Some of the questions I’m most interested in simply can’t be answered extemporaneously by any human being on the planet. They require knowledge across multiple different fields, and couple hours (to days) of crunching the numbers or thinking through shit.
Because often enough my guests can’t just answer pretty complicated fractal questions in a satisfying way on the spot, I get frustrated with the whole enterprise. The main angst I’ve kept receding back to over and over is, “Okay what did I actually learn from this interview? And if I didn’t get that much concrete insight and understanding out of it, despite a week+ of research and hours of conversation, what hope is there for the audience? And if no one learned anything, what the fuck are we doing here?” I feel much essays survive this cynicism much better. For example, I’m often frustrated that social scientists won’t speculate with me about what their insights imply about AI civilization, or historians about how history might have turned out differently given different counterfactuals. But it’s ridiculous to count on a scholar who is thinking about AGI for first time in his life to start shooting off some galaxy brain implications from his theory. But I can go read their books, and use my understanding of the technology to come up with some hot takes.
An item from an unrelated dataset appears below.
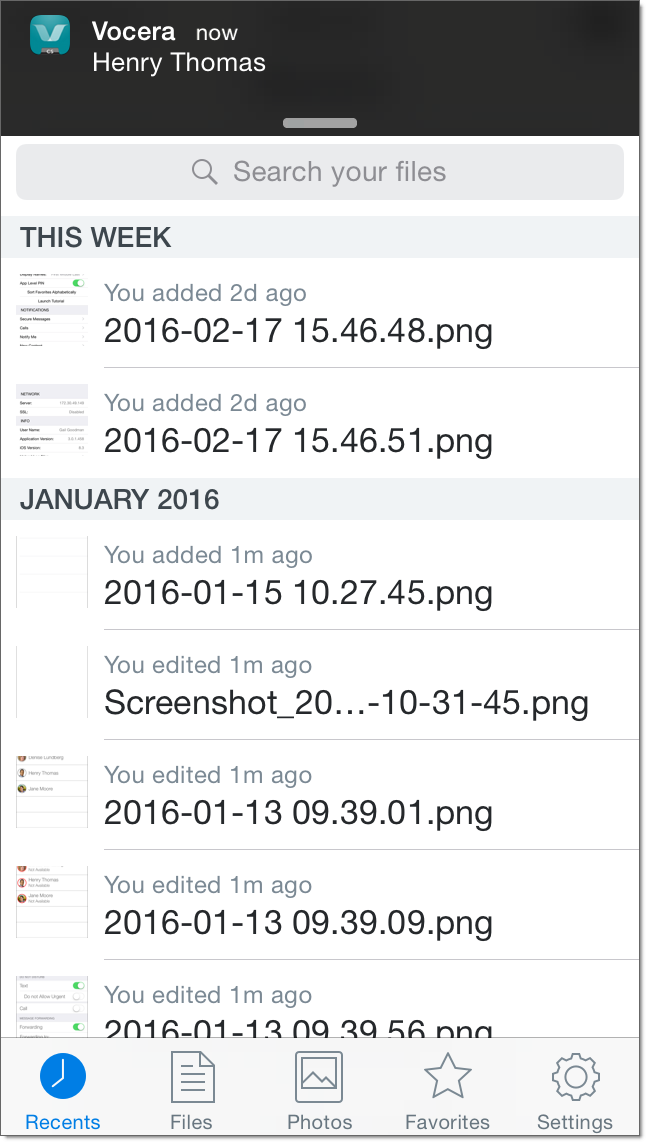Open file 2016-01-13 09.39.01.png

(298, 812)
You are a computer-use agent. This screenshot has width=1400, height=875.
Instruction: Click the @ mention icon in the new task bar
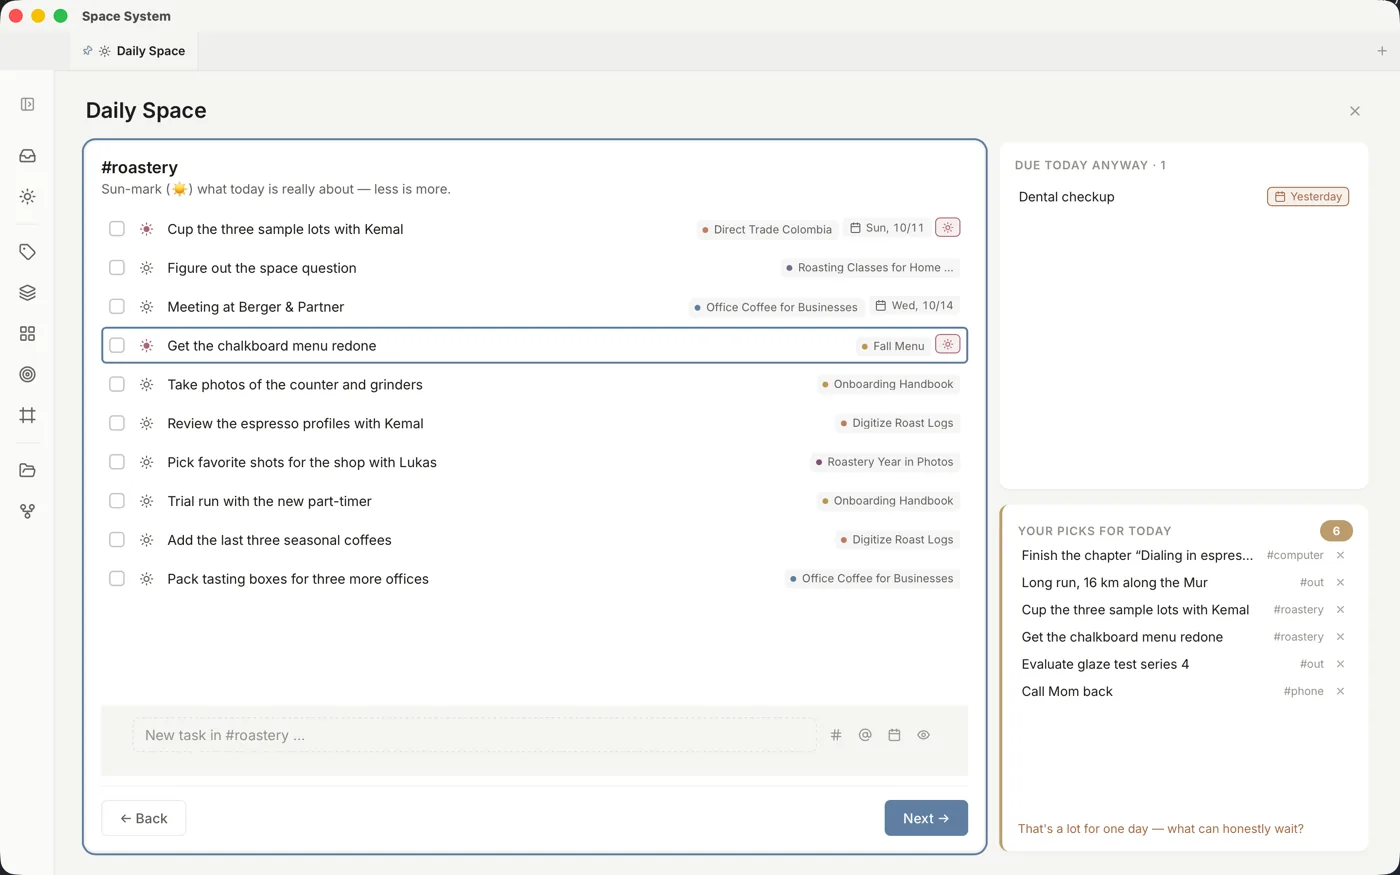[x=865, y=735]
I can easily co-release my essays as narrations on my podcast and YouTube feed, so actually the essays are super complementary to this audio/video audience I’ve built up.
Gratitude
In the spirit of Thanksgiving: a lottery winner who then won another lottery is less lucky than I am.
Every once in a while, I’ll be grabbing dinner with a writer whose work I was obsessed with in college. And a part of me is just like, “What the fuck is happening right now?” Many of my greatest intellectual heroes are now my direct friends and teachers. My job is to spend a week learning about whatever I’m most interested in, and then talk to the world expert on that topic. A job I would pay to do has rewarded me - intellectually, financially, socially - beyond my wildest expectations. And there’s millions of people who are into this stuff! This audience contains some of the smartest people in the world, including many of the people I am a huge fan of. Then there’s my team. It’s unreal how talented, agentic, tasteful, and detail-oriented my colleagues are. I genuinely have no idea how I convinced people this good to come run a podcast.